WHAT YOU HAVE TO DO
Copy the entries below verbatim, from the start of the entries up to and including the line containing "[x=344, y=58]".

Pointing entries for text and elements
------------

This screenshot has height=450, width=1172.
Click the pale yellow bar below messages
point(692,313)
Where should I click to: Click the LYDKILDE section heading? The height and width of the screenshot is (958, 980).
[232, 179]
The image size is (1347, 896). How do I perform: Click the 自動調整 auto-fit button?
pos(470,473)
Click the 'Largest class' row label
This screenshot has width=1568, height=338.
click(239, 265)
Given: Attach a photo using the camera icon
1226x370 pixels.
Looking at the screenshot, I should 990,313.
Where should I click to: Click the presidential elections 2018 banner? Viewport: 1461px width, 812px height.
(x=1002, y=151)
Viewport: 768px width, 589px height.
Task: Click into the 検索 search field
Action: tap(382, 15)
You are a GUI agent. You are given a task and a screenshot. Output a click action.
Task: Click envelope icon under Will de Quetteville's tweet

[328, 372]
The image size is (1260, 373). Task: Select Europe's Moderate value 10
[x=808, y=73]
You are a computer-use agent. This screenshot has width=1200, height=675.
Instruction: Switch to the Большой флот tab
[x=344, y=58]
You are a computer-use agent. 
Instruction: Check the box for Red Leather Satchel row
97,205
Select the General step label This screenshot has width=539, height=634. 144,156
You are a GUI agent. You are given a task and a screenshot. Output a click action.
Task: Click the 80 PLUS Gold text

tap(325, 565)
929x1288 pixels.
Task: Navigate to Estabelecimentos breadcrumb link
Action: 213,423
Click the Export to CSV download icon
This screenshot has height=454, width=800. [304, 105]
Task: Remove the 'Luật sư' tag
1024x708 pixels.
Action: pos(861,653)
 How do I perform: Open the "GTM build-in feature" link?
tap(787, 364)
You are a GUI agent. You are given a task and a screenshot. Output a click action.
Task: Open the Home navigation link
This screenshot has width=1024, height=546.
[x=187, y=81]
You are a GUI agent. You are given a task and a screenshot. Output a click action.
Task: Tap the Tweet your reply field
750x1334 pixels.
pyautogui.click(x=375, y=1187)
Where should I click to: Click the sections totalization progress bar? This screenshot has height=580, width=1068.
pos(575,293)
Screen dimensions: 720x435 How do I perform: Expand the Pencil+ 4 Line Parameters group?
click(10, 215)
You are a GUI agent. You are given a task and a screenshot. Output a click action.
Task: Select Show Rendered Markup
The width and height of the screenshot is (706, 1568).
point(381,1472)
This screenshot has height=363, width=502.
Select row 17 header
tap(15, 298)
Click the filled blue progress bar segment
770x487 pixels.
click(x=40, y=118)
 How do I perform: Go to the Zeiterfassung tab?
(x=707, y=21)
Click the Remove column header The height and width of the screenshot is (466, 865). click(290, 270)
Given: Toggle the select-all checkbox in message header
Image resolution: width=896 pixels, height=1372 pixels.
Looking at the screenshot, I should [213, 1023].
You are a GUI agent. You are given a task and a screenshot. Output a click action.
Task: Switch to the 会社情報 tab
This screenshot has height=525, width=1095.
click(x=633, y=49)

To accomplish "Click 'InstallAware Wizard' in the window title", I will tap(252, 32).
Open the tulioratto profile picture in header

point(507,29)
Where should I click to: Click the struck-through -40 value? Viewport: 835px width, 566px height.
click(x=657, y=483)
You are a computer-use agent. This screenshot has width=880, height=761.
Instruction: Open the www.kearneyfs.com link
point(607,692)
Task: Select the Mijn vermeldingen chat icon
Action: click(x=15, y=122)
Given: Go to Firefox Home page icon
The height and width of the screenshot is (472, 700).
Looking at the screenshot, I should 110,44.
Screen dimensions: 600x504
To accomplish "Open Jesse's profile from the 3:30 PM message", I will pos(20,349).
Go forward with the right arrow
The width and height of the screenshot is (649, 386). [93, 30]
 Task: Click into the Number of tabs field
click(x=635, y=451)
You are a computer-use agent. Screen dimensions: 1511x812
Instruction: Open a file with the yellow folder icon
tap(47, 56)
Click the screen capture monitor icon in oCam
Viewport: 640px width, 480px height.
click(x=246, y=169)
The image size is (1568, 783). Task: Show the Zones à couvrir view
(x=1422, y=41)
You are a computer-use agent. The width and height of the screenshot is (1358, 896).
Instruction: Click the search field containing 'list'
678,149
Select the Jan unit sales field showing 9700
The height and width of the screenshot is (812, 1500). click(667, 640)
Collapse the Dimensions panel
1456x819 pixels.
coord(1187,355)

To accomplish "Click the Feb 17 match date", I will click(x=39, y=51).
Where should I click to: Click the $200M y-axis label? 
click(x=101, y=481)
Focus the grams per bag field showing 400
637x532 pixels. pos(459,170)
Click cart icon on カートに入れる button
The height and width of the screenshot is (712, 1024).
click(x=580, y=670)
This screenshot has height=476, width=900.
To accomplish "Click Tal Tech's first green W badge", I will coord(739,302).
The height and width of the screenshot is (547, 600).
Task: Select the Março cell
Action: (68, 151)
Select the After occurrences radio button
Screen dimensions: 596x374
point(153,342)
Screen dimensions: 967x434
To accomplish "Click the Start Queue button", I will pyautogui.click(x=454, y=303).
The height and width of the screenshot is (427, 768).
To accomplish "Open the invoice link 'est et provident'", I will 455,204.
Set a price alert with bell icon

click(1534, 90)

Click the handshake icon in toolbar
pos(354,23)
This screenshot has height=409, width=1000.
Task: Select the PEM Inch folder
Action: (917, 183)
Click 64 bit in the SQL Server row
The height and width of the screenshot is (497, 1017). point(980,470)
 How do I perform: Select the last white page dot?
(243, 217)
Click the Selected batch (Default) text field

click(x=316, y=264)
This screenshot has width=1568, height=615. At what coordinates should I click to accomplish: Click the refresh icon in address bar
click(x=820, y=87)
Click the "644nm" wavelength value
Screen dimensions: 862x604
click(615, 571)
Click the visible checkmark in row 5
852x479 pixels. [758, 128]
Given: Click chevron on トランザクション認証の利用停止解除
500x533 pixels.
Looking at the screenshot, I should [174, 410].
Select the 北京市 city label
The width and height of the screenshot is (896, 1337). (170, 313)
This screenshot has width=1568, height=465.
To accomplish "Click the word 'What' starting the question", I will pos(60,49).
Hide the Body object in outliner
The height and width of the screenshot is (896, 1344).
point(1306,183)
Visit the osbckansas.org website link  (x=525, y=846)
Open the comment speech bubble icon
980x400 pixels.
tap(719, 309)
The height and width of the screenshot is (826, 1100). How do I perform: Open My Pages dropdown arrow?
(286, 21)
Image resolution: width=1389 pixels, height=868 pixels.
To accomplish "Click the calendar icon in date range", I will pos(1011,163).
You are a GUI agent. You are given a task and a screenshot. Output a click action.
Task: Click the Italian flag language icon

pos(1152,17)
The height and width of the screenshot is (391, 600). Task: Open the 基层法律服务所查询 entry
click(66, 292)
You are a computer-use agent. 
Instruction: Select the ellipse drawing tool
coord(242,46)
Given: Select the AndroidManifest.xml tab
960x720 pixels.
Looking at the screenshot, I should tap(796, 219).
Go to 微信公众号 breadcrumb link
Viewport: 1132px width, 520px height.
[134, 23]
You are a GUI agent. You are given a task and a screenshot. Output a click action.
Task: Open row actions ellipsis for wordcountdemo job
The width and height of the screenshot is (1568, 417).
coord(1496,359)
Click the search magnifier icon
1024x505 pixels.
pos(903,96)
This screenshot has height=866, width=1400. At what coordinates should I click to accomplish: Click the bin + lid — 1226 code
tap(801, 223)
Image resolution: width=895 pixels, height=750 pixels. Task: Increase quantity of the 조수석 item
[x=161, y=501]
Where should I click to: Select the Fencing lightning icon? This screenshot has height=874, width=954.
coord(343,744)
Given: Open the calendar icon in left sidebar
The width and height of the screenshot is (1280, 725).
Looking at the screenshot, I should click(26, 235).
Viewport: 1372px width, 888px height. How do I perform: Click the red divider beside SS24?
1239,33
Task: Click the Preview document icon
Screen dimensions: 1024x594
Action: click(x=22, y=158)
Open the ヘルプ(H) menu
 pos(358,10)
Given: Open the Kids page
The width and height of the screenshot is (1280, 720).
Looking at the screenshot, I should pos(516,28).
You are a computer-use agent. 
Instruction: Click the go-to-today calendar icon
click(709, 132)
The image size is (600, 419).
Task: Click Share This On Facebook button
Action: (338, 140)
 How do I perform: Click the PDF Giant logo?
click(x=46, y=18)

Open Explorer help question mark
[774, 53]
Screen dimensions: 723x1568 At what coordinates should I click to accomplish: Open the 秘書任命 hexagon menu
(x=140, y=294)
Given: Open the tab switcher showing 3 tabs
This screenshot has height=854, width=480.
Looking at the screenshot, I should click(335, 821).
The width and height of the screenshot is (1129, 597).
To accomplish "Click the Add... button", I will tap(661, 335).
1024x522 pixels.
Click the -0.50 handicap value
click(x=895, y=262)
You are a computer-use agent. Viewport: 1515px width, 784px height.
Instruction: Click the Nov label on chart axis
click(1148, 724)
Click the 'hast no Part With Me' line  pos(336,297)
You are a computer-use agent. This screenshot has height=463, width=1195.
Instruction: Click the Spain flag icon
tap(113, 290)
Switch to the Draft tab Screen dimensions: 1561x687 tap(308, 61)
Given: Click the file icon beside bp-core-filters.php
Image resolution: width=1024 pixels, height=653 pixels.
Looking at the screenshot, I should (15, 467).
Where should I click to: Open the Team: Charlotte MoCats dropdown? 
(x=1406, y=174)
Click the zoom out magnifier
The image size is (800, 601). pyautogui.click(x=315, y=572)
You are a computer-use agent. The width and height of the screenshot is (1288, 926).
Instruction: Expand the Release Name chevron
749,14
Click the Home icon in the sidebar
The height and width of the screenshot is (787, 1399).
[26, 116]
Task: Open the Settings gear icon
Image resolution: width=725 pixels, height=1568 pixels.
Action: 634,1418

------------

CORRECT ANSWER
This screenshot has height=450, width=1172.
Click the pale yellow bar below messages
point(692,313)
Where should I click to: Click the LYDKILDE section heading? The height and width of the screenshot is (958, 980).
[232, 179]
The image size is (1347, 896). How do I perform: Click the 自動調整 auto-fit button?
pos(470,473)
Click the 'Largest class' row label
This screenshot has width=1568, height=338.
click(239, 265)
Given: Attach a photo using the camera icon
1226x370 pixels.
Looking at the screenshot, I should 990,313.
Where should I click to: Click the presidential elections 2018 banner? Viewport: 1461px width, 812px height.
(x=1002, y=151)
Viewport: 768px width, 589px height.
Task: Click into the 検索 search field
Action: tap(382, 15)
You are a GUI agent. You are given a task and a screenshot. Output a click action.
Task: Click envelope icon under Will de Quetteville's tweet

[328, 372]
The image size is (1260, 373). Task: Select Europe's Moderate value 10
[x=808, y=73]
You are a computer-use agent. This screenshot has width=1200, height=675.
Instruction: Switch to the Большой флот tab
[x=344, y=58]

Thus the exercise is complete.